> Exercise brief
The answer is every record that follows, printed exactly.

□ □ □ □

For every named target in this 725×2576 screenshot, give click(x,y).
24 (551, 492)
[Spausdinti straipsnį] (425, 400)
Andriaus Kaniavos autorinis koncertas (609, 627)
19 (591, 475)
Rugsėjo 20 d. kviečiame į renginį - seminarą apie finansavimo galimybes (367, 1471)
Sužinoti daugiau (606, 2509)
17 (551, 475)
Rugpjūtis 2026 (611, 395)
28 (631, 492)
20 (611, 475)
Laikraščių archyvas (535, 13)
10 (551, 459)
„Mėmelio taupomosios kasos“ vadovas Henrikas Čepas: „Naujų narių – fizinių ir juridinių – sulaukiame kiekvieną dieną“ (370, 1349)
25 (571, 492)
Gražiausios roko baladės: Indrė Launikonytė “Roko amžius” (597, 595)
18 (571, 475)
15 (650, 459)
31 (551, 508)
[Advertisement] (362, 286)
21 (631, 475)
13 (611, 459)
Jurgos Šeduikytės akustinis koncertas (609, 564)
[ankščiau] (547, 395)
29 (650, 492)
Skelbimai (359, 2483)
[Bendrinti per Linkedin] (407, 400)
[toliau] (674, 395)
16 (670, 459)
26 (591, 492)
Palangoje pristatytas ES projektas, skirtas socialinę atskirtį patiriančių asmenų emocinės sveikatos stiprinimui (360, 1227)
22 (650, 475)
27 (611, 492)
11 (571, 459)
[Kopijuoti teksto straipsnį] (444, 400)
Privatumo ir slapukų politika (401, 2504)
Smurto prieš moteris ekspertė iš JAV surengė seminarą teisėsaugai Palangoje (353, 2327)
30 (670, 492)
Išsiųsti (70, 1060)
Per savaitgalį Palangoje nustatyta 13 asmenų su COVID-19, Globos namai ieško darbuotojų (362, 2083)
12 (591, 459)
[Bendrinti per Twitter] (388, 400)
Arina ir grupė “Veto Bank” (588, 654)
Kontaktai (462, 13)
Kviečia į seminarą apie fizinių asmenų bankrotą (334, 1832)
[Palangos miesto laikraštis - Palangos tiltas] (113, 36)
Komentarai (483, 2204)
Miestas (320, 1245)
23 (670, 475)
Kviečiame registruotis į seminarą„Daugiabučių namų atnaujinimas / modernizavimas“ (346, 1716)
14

□ □ □ □

> The answer
For every named target in this 725×2576 screenshot, give click(x,y).
24 (551, 492)
[Spausdinti straipsnį] (425, 400)
Andriaus Kaniavos autorinis koncertas (609, 627)
19 (591, 475)
Rugsėjo 20 d. kviečiame į renginį - seminarą apie finansavimo galimybes (367, 1471)
Sužinoti daugiau (606, 2509)
17 (551, 475)
Rugpjūtis 2026 (611, 395)
28 (631, 492)
20 (611, 475)
Laikraščių archyvas (535, 13)
10 (551, 459)
„Mėmelio taupomosios kasos“ vadovas Henrikas Čepas: „Naujų narių – fizinių ir juridinių – sulaukiame kiekvieną dieną“ (370, 1349)
25 (571, 492)
Gražiausios roko baladės: Indrė Launikonytė “Roko amžius” (597, 595)
18 (571, 475)
15 (650, 459)
31 (551, 508)
[Advertisement] (362, 286)
21 (631, 475)
13 (611, 459)
Jurgos Šeduikytės akustinis koncertas (609, 564)
[ankščiau] (547, 395)
29 (650, 492)
Skelbimai (359, 2483)
[Bendrinti per Linkedin] (407, 400)
[toliau] (674, 395)
16 (670, 459)
26 (591, 492)
Palangoje pristatytas ES projektas, skirtas socialinę atskirtį patiriančių asmenų emocinės sveikatos stiprinimui (360, 1227)
22 (650, 475)
27 (611, 492)
11 (571, 459)
[Kopijuoti teksto straipsnį] (444, 400)
Privatumo ir slapukų politika (401, 2504)
Smurto prieš moteris ekspertė iš JAV surengė seminarą teisėsaugai Palangoje (353, 2327)
30 (670, 492)
Išsiųsti (70, 1060)
Per savaitgalį Palangoje nustatyta 13 asmenų su COVID-19, Globos namai ieško darbuotojų (362, 2083)
12 (591, 459)
[Bendrinti per Twitter] (388, 400)
Arina ir grupė “Veto Bank” (588, 654)
Kontaktai (462, 13)
Kviečia į seminarą apie fizinių asmenų bankrotą (334, 1832)
[Palangos miesto laikraštis - Palangos tiltas] (113, 36)
Komentarai (483, 2204)
Miestas (320, 1245)
23 (670, 475)
Kviečiame registruotis į seminarą„Daugiabučių namų atnaujinimas / modernizavimas“ (346, 1716)
14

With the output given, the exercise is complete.